Schedule an appointment
We might have to miss work, school, or something else, but making time to discuss our health with a family doctor is worth the time and effort. A lot of men make excuses about why they can’t see a doctor – but remember that our health should be our first priority.
Ask for extra time
Doctor’s appointments are usually scheduled for 10 minutes. Ask for extra time when you make the appointment to give yourself a chance to discuss your concerns thoroughly.
What you can say:
- “Are there any times available for a longer appointment? I need to discuss some issues we haven’t gone over before.”
- “I have a lot to discuss – are there any 15-20 minute slots open? This is all for one medical concern.”
Prep for the meeting
If you have the energy for it, preparing for the meeting with your family doctor can be useful for making the most of your time together.
Make notes about symptoms
Give your doctor a complete view of what’s going on – describe any physical, emotional, cognitive, or interpersonal problems that you’re experiencing. Complete our Self Check, print it out, and bring the results with you.
Write out things that may be difficult to discuss
Sometimes guys get too stressed to remember exactly what they want to say when they meet with their family doctor. Some things are simply hard to talk about. Whether these are personal issues that are affecting our health or thoughts about hurting ourselves, sometimes it’s easier to write them down and show our physicians.
Think about questions that you’re likely to be asked
Your doctor will ask a variety of questions in order to get a better sense of your symptoms and experiences. Here are some typical questions you may hear:
- “How long have you felt this way?”
- “Do you usually feel down like this, or is this something new?”
- “Does your mood swing back and forth from really down to really high?”
- “On a scale of 1 to 10, can you rate your mood over the last couple weeks?”
- “Do you ever have suicidal thoughts?”
- “Do you drink alcohol or use any drugs?”
Ask a friend or relative to accompany you
If you’re nervous about going to your appointment, don’t feel confident that you can talk about yourself, or are too stressed to remember what to say, you may want to ask a friend or family member to come along with you. It’s no big deal for your doctor – this is pretty common.
What to say during your appointment
Let your doctor know all that’s going on and work together to figure out the best treatment options. Start out with what’s most important in order to get the most out of your appointment.

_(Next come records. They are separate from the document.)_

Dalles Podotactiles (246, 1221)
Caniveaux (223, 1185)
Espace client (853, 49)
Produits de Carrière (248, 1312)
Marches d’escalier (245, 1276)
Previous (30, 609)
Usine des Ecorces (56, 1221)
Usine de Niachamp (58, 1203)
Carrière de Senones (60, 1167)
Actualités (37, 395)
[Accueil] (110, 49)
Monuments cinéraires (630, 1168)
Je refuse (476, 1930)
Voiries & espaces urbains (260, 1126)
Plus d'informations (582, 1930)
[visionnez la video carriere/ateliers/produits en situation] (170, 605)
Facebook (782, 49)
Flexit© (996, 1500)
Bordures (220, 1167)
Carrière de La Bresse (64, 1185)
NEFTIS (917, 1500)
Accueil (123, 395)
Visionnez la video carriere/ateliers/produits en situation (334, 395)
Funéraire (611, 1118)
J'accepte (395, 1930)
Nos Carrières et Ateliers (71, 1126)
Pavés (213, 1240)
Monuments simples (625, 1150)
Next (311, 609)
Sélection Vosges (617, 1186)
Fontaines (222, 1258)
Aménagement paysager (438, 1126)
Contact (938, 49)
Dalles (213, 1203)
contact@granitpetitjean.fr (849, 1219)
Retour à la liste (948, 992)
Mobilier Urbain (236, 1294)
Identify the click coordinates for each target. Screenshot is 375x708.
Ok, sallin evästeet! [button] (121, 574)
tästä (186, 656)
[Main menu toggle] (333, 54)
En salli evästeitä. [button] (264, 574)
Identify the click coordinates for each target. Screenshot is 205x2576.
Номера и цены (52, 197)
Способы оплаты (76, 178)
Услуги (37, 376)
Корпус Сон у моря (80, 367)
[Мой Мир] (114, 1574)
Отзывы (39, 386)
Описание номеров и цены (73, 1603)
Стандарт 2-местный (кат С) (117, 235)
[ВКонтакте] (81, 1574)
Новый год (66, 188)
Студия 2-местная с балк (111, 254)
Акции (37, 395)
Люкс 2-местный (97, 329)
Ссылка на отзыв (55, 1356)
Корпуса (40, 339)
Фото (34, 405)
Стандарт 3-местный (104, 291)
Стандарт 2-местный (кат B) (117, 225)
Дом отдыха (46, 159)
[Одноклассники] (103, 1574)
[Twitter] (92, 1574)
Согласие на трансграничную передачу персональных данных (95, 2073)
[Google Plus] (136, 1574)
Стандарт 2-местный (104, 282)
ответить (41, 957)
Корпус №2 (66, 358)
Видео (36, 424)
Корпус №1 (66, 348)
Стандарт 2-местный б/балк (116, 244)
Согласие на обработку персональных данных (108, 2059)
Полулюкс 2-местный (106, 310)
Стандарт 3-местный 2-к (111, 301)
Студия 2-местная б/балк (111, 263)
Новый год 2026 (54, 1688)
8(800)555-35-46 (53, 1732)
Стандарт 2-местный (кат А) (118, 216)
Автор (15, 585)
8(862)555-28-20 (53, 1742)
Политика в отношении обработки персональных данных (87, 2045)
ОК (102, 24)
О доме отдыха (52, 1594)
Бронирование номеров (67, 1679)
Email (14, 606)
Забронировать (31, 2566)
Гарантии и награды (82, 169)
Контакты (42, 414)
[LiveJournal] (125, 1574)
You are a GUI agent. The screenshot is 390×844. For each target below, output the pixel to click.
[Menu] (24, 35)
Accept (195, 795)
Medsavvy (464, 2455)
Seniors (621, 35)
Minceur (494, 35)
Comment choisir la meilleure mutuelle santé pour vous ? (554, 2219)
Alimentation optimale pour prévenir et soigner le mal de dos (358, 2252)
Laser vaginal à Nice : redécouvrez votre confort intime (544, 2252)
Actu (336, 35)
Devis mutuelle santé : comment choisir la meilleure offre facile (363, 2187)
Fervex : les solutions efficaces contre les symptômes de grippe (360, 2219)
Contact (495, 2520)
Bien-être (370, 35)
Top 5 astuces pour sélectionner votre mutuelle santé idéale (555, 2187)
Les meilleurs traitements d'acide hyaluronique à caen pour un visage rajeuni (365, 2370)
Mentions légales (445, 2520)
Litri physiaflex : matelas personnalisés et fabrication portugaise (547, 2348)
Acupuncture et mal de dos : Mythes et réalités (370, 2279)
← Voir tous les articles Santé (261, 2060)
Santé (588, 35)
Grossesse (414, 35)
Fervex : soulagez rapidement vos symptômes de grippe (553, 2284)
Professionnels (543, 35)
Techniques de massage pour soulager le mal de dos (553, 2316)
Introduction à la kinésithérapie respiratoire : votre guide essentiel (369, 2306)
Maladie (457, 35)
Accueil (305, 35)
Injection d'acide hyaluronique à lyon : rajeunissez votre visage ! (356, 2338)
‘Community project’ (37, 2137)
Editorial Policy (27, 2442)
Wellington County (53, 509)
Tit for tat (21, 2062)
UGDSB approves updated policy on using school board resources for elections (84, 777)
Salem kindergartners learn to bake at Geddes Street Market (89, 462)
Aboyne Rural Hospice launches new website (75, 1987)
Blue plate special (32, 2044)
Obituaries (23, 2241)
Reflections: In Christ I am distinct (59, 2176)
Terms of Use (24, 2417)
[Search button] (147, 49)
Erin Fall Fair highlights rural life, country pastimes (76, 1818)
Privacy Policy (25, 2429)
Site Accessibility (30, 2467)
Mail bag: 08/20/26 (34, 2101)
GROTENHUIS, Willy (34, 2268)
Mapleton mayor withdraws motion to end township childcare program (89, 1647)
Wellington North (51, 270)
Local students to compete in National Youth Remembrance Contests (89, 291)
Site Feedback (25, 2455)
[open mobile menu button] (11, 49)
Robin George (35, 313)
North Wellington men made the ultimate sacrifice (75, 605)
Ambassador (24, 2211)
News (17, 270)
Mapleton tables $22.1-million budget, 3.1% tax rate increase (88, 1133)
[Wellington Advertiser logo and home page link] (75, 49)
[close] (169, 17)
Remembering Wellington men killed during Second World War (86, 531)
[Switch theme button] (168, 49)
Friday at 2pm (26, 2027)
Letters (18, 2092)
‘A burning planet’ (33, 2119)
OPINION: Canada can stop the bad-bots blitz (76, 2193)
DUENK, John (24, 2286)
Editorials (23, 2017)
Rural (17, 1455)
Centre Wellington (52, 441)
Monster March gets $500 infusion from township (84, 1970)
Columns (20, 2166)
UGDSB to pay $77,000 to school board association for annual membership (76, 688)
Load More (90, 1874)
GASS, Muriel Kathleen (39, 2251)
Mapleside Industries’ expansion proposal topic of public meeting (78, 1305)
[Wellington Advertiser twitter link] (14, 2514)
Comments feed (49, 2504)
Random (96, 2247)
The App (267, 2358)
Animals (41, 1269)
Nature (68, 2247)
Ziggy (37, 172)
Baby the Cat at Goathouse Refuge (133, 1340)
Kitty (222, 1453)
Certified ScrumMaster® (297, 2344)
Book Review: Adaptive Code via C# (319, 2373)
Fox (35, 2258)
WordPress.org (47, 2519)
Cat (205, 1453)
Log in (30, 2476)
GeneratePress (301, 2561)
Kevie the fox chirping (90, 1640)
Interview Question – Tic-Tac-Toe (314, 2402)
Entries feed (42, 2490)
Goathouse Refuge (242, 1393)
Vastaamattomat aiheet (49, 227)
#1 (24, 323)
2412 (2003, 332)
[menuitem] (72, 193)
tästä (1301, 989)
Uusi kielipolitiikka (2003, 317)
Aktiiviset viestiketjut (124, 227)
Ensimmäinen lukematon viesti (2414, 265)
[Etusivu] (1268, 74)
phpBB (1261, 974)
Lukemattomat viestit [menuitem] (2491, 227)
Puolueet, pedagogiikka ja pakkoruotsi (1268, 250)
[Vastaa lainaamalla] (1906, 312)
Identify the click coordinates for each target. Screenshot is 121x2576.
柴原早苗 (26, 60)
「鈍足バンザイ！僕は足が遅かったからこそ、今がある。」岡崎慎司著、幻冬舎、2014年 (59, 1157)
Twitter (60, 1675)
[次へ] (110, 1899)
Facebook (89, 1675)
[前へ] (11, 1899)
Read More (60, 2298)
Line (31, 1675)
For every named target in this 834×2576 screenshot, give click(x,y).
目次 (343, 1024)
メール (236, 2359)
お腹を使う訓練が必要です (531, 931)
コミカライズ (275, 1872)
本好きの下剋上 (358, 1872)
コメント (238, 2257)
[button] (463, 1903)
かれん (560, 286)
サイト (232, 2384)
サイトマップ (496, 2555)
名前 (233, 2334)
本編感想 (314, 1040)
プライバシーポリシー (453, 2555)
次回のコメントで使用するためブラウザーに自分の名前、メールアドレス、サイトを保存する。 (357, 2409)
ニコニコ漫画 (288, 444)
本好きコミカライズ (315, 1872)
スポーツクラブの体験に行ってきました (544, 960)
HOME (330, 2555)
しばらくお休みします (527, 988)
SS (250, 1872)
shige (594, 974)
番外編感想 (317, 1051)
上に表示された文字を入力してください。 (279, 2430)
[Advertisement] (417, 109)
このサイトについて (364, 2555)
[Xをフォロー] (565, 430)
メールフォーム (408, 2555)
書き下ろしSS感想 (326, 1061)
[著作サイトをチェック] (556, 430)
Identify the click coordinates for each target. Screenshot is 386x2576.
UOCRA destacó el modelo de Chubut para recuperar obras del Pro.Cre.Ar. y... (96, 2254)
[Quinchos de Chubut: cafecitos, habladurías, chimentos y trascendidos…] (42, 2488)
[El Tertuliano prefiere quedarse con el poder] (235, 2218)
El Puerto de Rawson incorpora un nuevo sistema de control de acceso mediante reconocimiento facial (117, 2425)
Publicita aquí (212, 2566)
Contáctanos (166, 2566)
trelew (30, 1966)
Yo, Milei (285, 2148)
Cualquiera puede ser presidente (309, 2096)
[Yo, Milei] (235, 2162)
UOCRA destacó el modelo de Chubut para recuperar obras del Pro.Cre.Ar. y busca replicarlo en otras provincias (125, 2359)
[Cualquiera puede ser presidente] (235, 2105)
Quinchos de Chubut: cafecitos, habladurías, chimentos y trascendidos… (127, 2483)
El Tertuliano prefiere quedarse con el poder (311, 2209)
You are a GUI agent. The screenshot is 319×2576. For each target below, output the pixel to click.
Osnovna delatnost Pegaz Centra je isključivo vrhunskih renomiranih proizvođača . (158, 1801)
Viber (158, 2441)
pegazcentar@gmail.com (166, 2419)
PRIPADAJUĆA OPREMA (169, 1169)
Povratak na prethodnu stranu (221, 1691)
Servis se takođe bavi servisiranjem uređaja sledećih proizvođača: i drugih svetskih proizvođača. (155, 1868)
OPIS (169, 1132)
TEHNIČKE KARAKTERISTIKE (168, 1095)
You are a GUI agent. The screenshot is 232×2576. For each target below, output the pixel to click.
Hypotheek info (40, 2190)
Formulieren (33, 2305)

Give your doctor the lay of the land
Besides describing your symptoms, tell your doctor if you’re currently under the care of any other healthcare professionals, if you have any other medical issues, what medications or supplements you’re taking, and if your family has any history of mental illness.
Be as specific as possible about how you’re feeling and the impact it’s having on your life.
Here are some examples of what you can say to get the conversation started:
- “I feel like shit these days – I’m too tired to go to work, I keep going out drinking and calling in sick.”
- “I can’t sleep at all. I keep lying in bed stressed out about making enough money to support myself.”
- “I don’t want to see my friends anymore, I’m sick of everyone.”
- “I’m always grumpy and pissed off, I never seem to be myself anymore.”
- “Sex isn’t interesting me like it use to and it’s getting harder to perform.”
- “I’ve been gaining (or losing) lots of weight recently.”
Be honest – even about the stuff that’s hard to talk about
You’ve taken the initiative to get this far, so don’t be embarrassed, downplay, or avoid certain subjects. If anything is too hard to talk about, try writing it down, handing a note to your doctor and sitting with them while they read it. Rest assured – whatever you got going on, your doctor has heard it before.
What you can say:
- “I have been having thoughts about hurting myself or taking my life.”
- “I’m lonely. I’m sick of my family, there’s no one I care about.”
- “I haven’t been the same since my last relationship ended, I have no confidence left.”
- “I’ve been drinking a lot lately. I drove home drunk last week.”
Ask lots of questions
Make sure you understand everything you talk about. Ask questions, and don’t be embarrassed if you have to ask more than once; depression can make it very difficult to think clearly.
What you can say:
- “What do you think is causing me to feel like this?”
- “What treatment options or services do you recommend for me?”
- “What can I do about my sleep/appetite/energy levels?”
- “Do you think I should see a psychiatrist or a therapist?”
Discuss treatment options
It’s important to have a solid understanding of all treatment options available to you – why you’re doing them, how they work, and the time frame for their effectiveness.
What you can say:
- “What are the pros and cons of this treatment?”
- “How long will it take till I notice if it’s working?”
- “Will there be any side effects or other consequences?”
- “What should I do if I don’t think it’s working?”
- “Is there anything I should avoid doing with this treatment?”
- “Can you treat me or can you recommend any services or other professionals?”
Ask your doctor about other resources and connecting with professionals in your community.
Double-check before leaving
Before you leave the office, do a quick recap to clarify your understanding of the situation.
- Explain in your own words what’s going on and what steps you will be taking to get better.
- Make sure you and your doctor are on the same page for monitoring how you are doing with follow up appointments and how often you need them.
- If you are having trouble remembering anything, write it down.